→ **Work to be completed**
Set down exactly, from the records below, the line with "You are a computer-use agent. This" through the line with "Open Key Themes", and nothing else.

(Dataset items)
::::::::

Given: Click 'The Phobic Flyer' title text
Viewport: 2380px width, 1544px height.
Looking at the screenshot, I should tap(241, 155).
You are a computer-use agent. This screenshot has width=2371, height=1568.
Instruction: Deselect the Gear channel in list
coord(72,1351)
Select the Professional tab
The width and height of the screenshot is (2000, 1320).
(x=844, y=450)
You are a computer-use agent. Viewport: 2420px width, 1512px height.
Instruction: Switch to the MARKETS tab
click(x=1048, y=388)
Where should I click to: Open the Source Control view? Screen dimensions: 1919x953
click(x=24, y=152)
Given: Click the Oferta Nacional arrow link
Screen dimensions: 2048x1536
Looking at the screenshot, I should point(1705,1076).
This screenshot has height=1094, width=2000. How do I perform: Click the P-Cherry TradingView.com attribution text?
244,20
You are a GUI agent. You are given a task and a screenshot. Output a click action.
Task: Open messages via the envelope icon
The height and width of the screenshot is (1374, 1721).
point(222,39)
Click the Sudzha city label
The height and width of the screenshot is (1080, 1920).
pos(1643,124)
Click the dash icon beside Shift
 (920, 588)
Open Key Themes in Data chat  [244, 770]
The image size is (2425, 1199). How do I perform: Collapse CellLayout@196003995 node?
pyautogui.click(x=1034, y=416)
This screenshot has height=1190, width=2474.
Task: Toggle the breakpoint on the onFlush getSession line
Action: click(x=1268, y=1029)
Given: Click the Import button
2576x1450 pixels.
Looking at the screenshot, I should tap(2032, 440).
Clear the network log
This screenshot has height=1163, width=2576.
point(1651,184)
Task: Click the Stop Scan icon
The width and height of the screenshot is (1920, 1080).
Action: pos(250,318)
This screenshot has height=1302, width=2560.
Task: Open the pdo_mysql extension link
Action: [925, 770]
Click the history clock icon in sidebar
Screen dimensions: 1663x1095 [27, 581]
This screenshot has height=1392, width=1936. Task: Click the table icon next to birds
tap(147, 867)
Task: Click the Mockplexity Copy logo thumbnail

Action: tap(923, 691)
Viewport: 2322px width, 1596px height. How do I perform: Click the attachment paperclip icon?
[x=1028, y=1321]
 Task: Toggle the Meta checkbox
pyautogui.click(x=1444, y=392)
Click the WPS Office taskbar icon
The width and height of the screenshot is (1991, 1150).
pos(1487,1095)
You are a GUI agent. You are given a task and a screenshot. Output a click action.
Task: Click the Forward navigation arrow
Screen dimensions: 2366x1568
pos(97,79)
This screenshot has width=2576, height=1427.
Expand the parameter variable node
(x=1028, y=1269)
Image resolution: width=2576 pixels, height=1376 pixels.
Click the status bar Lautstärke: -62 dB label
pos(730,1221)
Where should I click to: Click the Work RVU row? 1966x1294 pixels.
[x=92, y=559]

::::::::

→ **Task output**
You are a computer-use agent. This screenshot has width=2371, height=1568.
Instruction: Deselect the Gear channel in list
coord(72,1351)
Select the Professional tab
The width and height of the screenshot is (2000, 1320).
(x=844, y=450)
You are a computer-use agent. Viewport: 2420px width, 1512px height.
Instruction: Switch to the MARKETS tab
click(x=1048, y=388)
Where should I click to: Open the Source Control view? Screen dimensions: 1919x953
click(x=24, y=152)
Given: Click the Oferta Nacional arrow link
Screen dimensions: 2048x1536
Looking at the screenshot, I should point(1705,1076).
This screenshot has height=1094, width=2000. How do I perform: Click the P-Cherry TradingView.com attribution text?
244,20
You are a GUI agent. You are given a task and a screenshot. Output a click action.
Task: Open messages via the envelope icon
The height and width of the screenshot is (1374, 1721).
point(222,39)
Click the Sudzha city label
The height and width of the screenshot is (1080, 1920).
pos(1643,124)
Click the dash icon beside Shift
 (920, 588)
Open Key Themes in Data chat  [244, 770]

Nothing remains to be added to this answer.